Re: [RFC PATCH v3 02/10] timekeeping: Remove xtime_remainder from ntp_error accumulation
From: David Woodhouse
Date: Fri May 22 2026 - 07:42:29 EST
On Wed, 2026-05-20 at 14:33 +0100, David Woodhouse wrote:
> From: David Woodhouse <dwmw@xxxxxxxxxxxx>
>
> The ntp_error accumulator tracks the difference between the time actually
> reported to consumers in xtime, and the *intended* time. The former is
> subject to a sawtooth effect due to the quantisation of 'mult', which
> means that it actually advances by 'xtime_interval' each tick, while
> the intended clock advances by 'ntp_tick'.
>
> By dithering between adjacent integer values of 'mult' which result in
> an 'xtime_interval' slightly higher/lower than the intended tick length,
> the advancement of xtime is kept on average to the intended rate.
>
> The accounting should therefore adjust ntp_error by adding ntp_tick and
> subtracting xtime_interval on each tick.
>
> Since commit a386b5af8edd ("time: Compensate for rounding on
> odd-frequency clocksources") the value subtracted has been
> (xtime_interval + xtime_remainder), which is wrong. The effect is a
> systematic drift whose magnitude depends on the value of xtime_remainder
> and the NTP frequency correction.

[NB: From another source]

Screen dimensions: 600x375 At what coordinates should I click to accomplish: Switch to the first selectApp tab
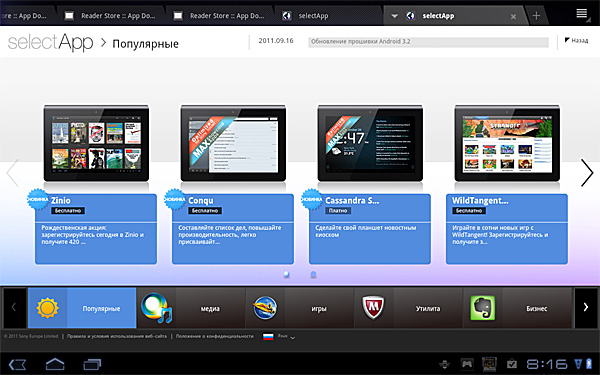pos(306,16)
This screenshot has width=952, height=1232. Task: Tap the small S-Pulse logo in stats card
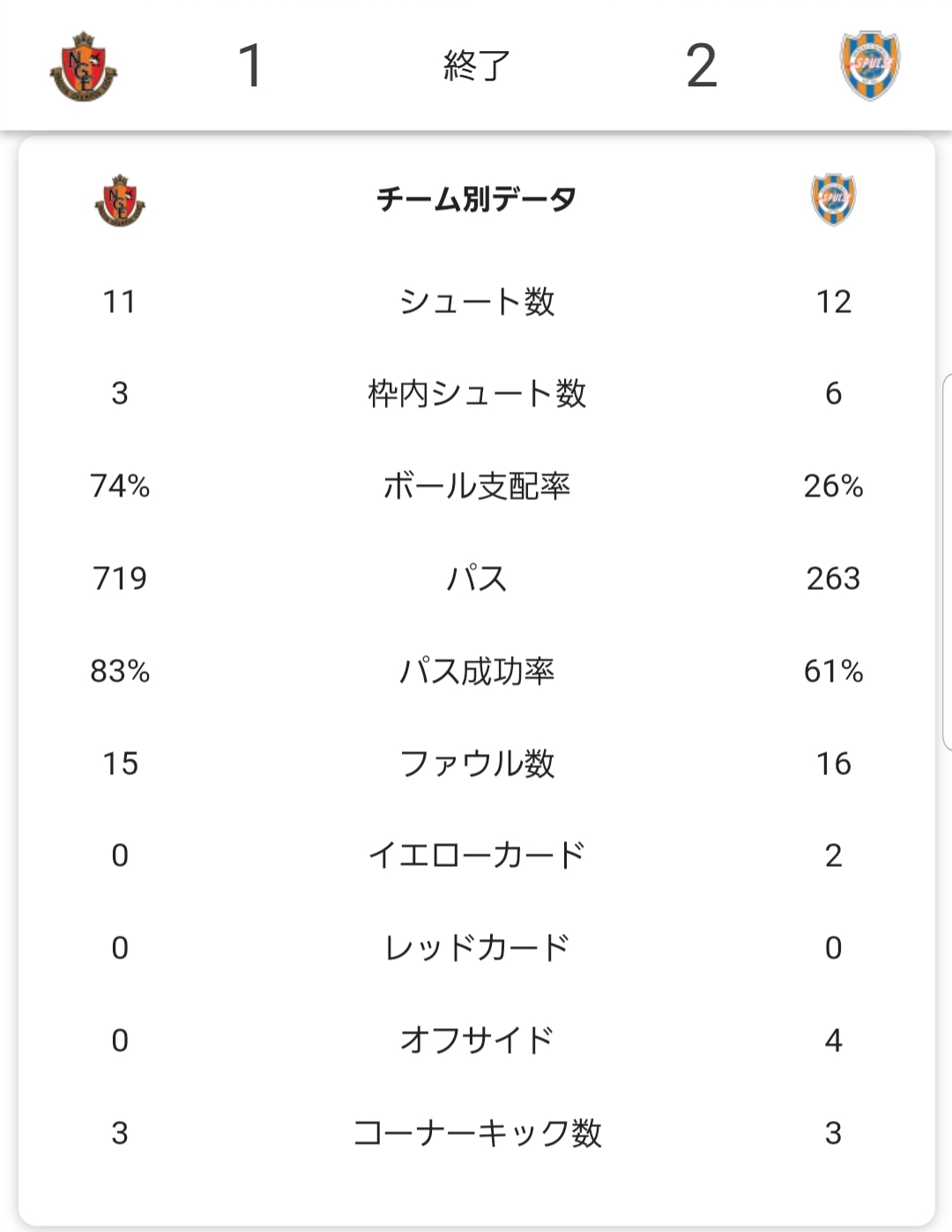coord(833,199)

NTP masks this by continuously
> adjusting the frequency to compensate, but with a fixed frequency (or an
> external reference clock like vmclock), the drift is exposed.
>
> The value of xtime_remainder actually does represent the difference
> between the tick period and xtime_interval, so simply adding it instead
> of (+ tick length - xtime_remainder) might have made sense... except
> that it's only calculated once at boot time, so it's inaccurate anyway.
> So just kill it with fire.
>
> Also remove it from the mult computation in timekeeping_adjust(), which
> used it to offset the division for the same (incorrect) reason.
>
> Fixes: a386b5af8edd ("time: Compensate for rounding on odd-frequency clocksources")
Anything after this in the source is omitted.